The Innovation Lab emphasizes the coexistence of robots and humans, hence the term “cobots.” These cobots work alongside their human counterparts instead of replacing them. Humans perform the value part of the manufacturing, while the cobots perform the monotonous, labour-intensive or hazardous tasks.

Industry 4.0 is about interconnectivity and real-time process data transfer between all the parts of the manufacturing process/cycle.

When entering the lab, you will first see Paula and Bianca, two automated guided vehicles (AGVs) that are used as assembly assistants. The AGVs operate 24/7 without ever being taken offline to recharge as they charge on the fly using contactless inductive charging or wireless charging.

The Innovation Lab displays two of the five modular approaches to manufacturing that SEW-EURODRIVE uses at its own manufacturing and assembly centres globally – in this case, the assembly manufacturing and test manufacturing modules.

A complete process would normally include a warehouse module, a packaging module and a shipping module. The complete setup can be viewed on a video being displayed on the screen inside of the lab.

In this real and functional setup, the lab showcases the assembly of SEW-EURODRIVE’s own line of variable frequency drives, the MOVI-C, by using Industry 4.0 manufacturing concepts.

Photo: SEW EURODRIVE/Humber College

Industry 4.0 is about interconnectivity and real-time process data transfer between all the parts of the manufacturing process/cycle, from the high-level IT infrastructure such as WMS from companies like SAP or Oracle, to the factory production line between individual machines on the plant floor.

During any point in the process, the product configuration can be changed in real-time, highlighting a key benefit of Industry 4.0.
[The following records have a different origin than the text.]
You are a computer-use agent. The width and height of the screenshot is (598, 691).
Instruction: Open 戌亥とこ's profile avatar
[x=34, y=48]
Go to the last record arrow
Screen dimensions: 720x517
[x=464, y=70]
The Innovation Lab shows the process from the product configuration all the way through to the assembly of the products in the assembly module.

Once the product configuration is complete, the cobots use their LiDAR sensors along with SEW-EURODRIVE’s own guidance system to autonomously drive themselves to the different modules without any human interaction.

Once the cobot enters the assembly cell, the smart racking (pick by light LED system) will display which parts are to be picked.

Since the entire process is connected, the smart racking knows which order is being processed by the human assembler and highlights the appropriate components at the right time.

The assembler wears a Microsoft HoloLens augmented reality headset that works in real-time to show assembly instructions in the headset and guides the assembler while assembling the product.

Since the instructions are displayed step-by-step, the worker can assemble a variety of complex products during a single shift, instead of being trained to assemble the same thing over and over.

The Innovation Lab is set up to enable not just Humber College students to re-configure the lab for educational purposes, but also for real-world prototyping of manufacturing concepts with other partners and end users.

This helps the Barrett Centre for Technology Innovation fulfill its purpose of connecting industry and students by giving them real-world experience in advanced manufacturing and helping to prepare them for jobs of today and tomorrow.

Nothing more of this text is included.